Book explores food-mood link

Rob Craw and Felice Jacka have teamed up to produce 'There's a Zoo in My Poo'. (supplied)

By Justin Flynn

Did you know that there is a zoo in your poo?

Ocean Grove couple Felice Jacka and Rob Craw already knew, but wanted to write and illustrate a book that told children and teens about the relationship between diet and the role it plays in mental and brain health.

Felice is a professor and leads an international program of research in a field called ‘Nutritional Psychiatry’ and heads up the Food and Mood Centre at Deakin University.

Together, Felice and Rob have published ‘There’s a Zoo in my Poo’. The hard copy sold out on Amazon within 24 hours and was in the top 10 bestsellers on Booktopia.

“What we now know is that a healthy diet is important for both preventing common mental health problems, such as depression, as well as treating them,” Felice says.

“What we’re increasingly understanding is that gut and its resident bugs plays a key role in the relationship – what we eat has a very important impact on the gut microbiota which, in turn, play a very important role in our health.

“Last year I published a book for adults (Brain Changer) about nutritional psychiatry, however, I recognised that there was a great need for this information to get out there in a less ‘sciencey’ form.

“I wanted to write a book that allowed the key messages to reach people in a simple, accessible and fun way.”

Felice wrote the words and Rob, a teacher and musician, did the illustrations for the book. They completed it during the summer holidays.

They met in the mid-1980s and have been together for nearly 35 years.

“Rob has always done these wonderful caricatures and illustrations for me, our girls, and our wider family,” Felice says.

“He is quite bonkers in his creative expression in a way that I knew would be appreciated by others.”

Felice says the book aims at supporting and encouraging children to make good food choices for themselves.

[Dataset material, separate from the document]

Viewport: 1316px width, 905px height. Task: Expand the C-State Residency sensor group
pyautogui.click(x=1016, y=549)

“We also wanted to give parents and teachers useful and concrete information on the gut and its importance to health – including brain health – so that they can also support kids to make good dietary choices,” she says.

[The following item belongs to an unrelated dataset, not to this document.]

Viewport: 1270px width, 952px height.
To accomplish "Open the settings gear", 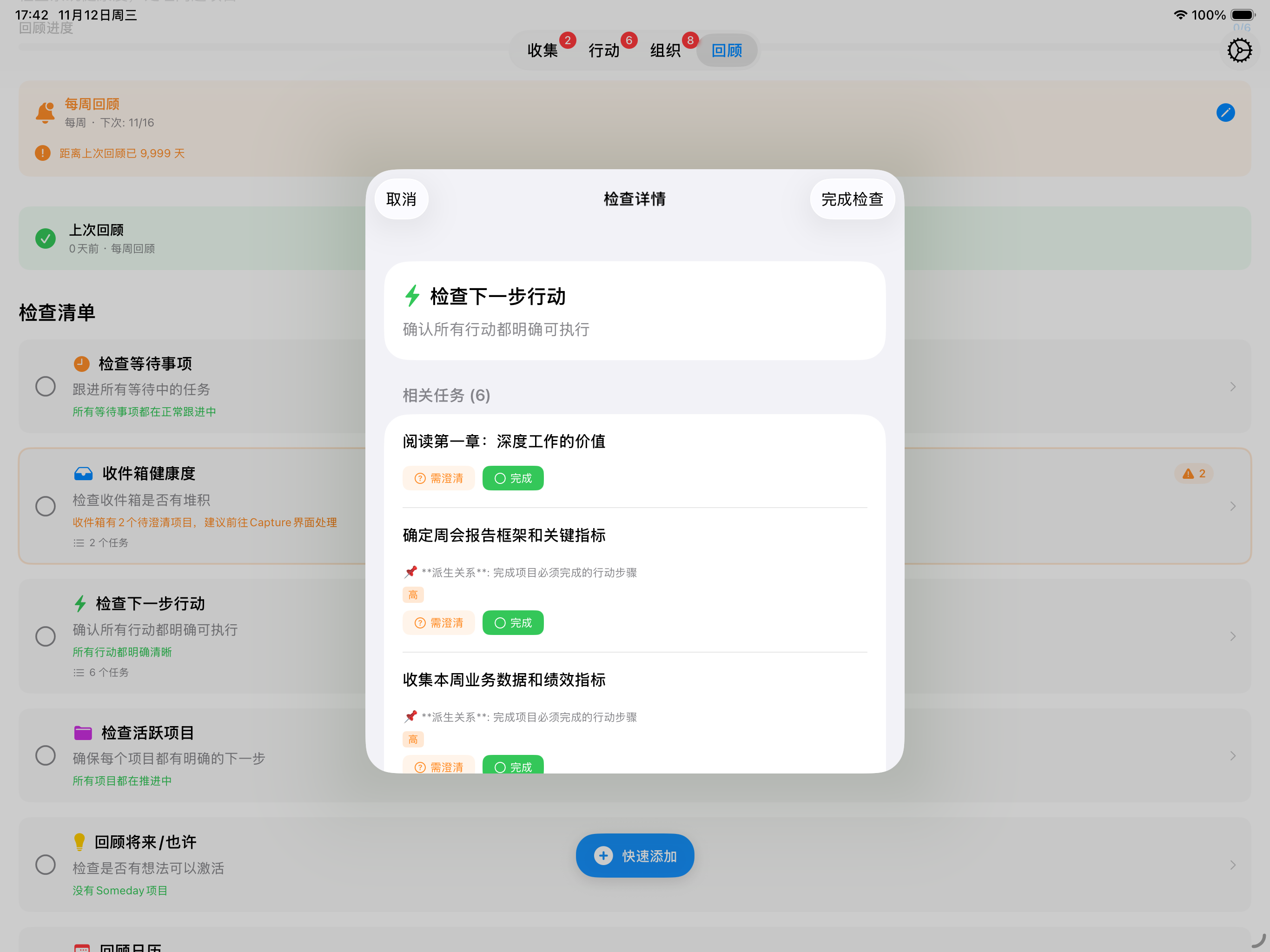I will [1240, 51].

“We know that unhealthy diet is now the leading cause of illness and early death across the globe, largely as a result of the industrialisation of the food industry.

“Diet is a very important driver of the health of our gut, and our gut, in turn, profoundly influences our immune system, our metabolism, the way our genes work, our stress systems, and the health of our brain.

“We hope that people will understand that making good food choices for our gut doesn’t need to be complicated.”

Deb Hallmark, a colleague of Felice’s also from Ocean Grove, came up with the idea.

“Deb has a background in advertising and a really creative mind,” Felice says.

“She and I were coming back from a work meeting in Sydney and had a Champagne in the lounge – we brainstormed on the flight home and she came up with this. I laughed so hard, I knew it was a winner.”

Felice is now working on the concept for a book on diet and the gut in cancer.

“Very important new evidence tells us that the health of the gut is very important in cancer outcomes and I want to create a book that educates and supports people going through cancer treatment,” she says.

“Rob and I would also like to do another book for children focused on food and mental and brain health.

“It will be hard to come up with an idea that is as appealing as zoos in poos though.”